Odwróciłem się do tyłu, zerkając na zmartwioną twarz Nancy.

- Tak?

- Czy ty....

- Też to widziałem?! - szepnąłem podekscytowany faktem, że nie tylko mi odbijało.

Nancy uniosła brwi do góry, lekko zszokowana moją odpowiedzią.

- Czy ty aby na pewno nie masz żadnych problemów z głową?

- A wyglądam na kogoś takiego?

Wyprostowałem się, otwierając książkę na dziale o pierwiastkach.

- Jesteś przerażający...

Nauczyciel jak zwykle ignorował całą naszą klasę, więc swobodnie mogłem dyskutować z nową. Musiałem jakoś zmienić temat tej dyskusji, więc ponownie spojrzałem na Nancy i z udawanym uśmiechem rozczarowania dodałem:

- Myślałem, że ty też widziałaś, jak z nosa pana Haynesa wydostaje się glut.

Czarnowłosa otworzyła usta.

- I tym byłeś taki zainteresowany?

- Cóż - podrapałem się za uchem - Chciałem się pośmiać.

- Więc rozglądałeś się po klasie jak opętany.

- No... tak.

- Nieważne - mruknęła pod nosem, opierając się o krzesło.

Siedząc w milczeniu myślałem o Marcusie.

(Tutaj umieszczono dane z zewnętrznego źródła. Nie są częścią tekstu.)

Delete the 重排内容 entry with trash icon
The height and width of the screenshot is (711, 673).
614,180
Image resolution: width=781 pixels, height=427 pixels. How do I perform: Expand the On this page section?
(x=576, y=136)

Był moim przyjacielem, czasami aż nadto agresywnym, ale w takim momencie jak ten najchętniej bym z nim pogadał. Może swoją odpowiedzią potwierdziłby jedynie, że nadawałem się do psychiatryka, ale on zawsze tak reagował. Cieszyłbym się, że mógłbym komuś o tym powiedzieć. Ciekawe, czy po wstąpieniu w nową fazę jego znajomości z Evą, między nami nic się nie zmieni. To była moja kolejna obawa. W życiu tak bardzo nie bałem się straty przyjaciela. Odkąd pamiętałem, po jakimś czasie wszyscy ode mnie odchodzili. Za każdym razem znajdował się ktoś lepszy, mający więcej kasy, czy fajniejsze gry. Niestety taka była natura tego świata. Wszystko musiało kiedyś przeminąć.

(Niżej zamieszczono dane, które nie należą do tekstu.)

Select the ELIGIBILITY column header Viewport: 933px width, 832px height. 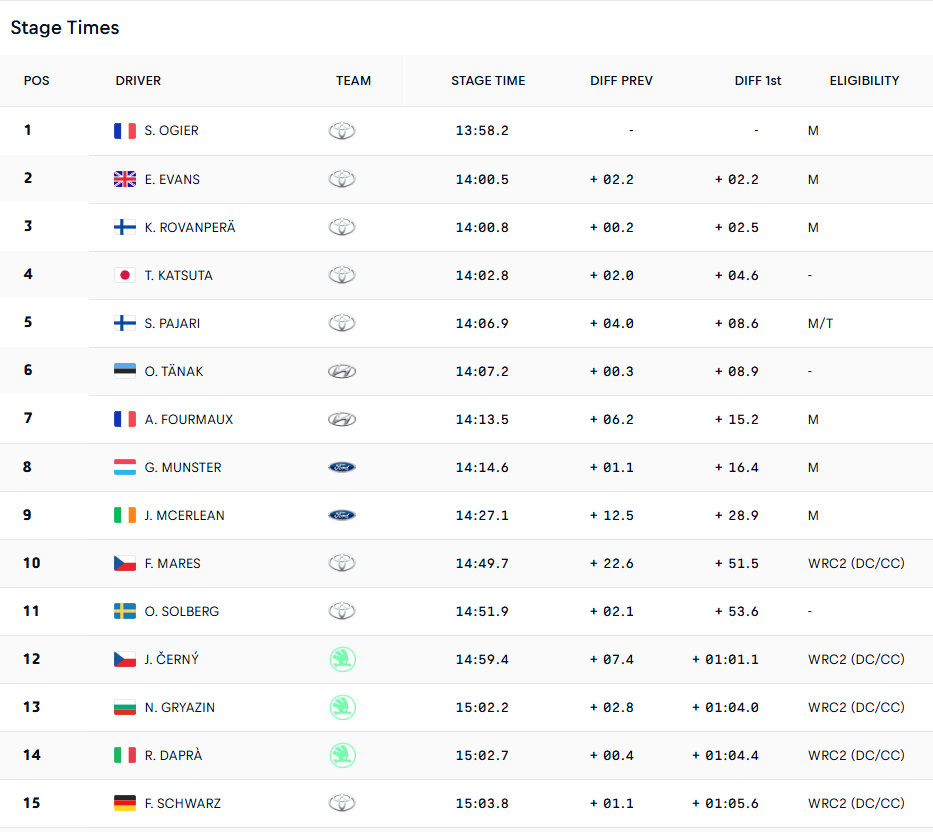coord(865,81)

Przejmowałem się tym jak mała dziewczynka gałką lodów, która wylądowała na chodniku. Nie potrafiłem nic na to poradzić. Samotność dopadnie kiedyś każdego, lecz póki co posiadałem przyjaciół i rodzinę. Cóż, miałem do kogo wysyłać kartki z psychiatryka, więc nie było tak źle.

- Co masz w siódmym?

Uniosłem głowę, patrząc na zeszyt Nancy zapełniony obliczeniami.

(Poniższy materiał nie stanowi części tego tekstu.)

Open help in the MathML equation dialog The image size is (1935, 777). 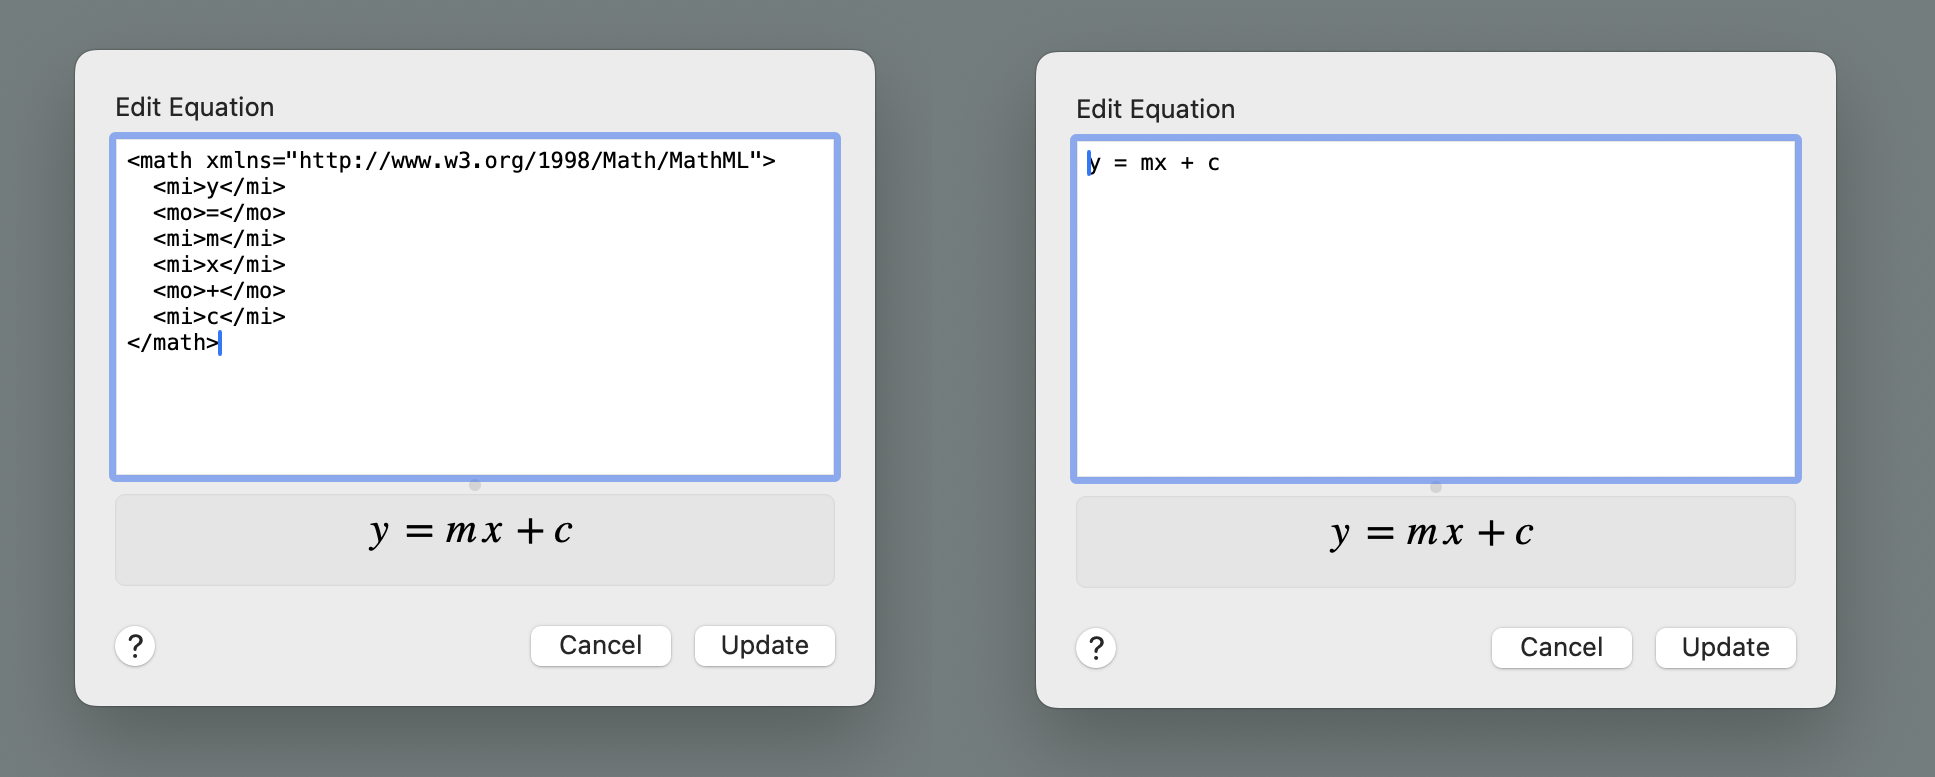(135, 646)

- Co ty robisz? - spytałem.

- Rozwiązują zadania. To chyba nic złego.

Ta dziewczyna była cholernie dziwna. Przestrzegała zasad porządnych nastolatków, dbała o swoje bezpieczeństwo, i do tego uczyła się na matematyce.

- Jesteś cyborgiem?

- Sztuczna inteligencja. Jak z Obcy.

Parsknąłem śmiechem.

- Zastanowiłbym się jeszcze, czy bardziej przypominasz tego robota czy obcego. Macie wstrzasająco podobne buzie.

- Oh tak?

To już koniec opublikowanych części.

⏰ Ostatnio Aktualizowane: Jan 28, 2017 ⏰

Dodaj to dzieło do Biblioteki, aby dostawać powiadomienia o nowych częściach!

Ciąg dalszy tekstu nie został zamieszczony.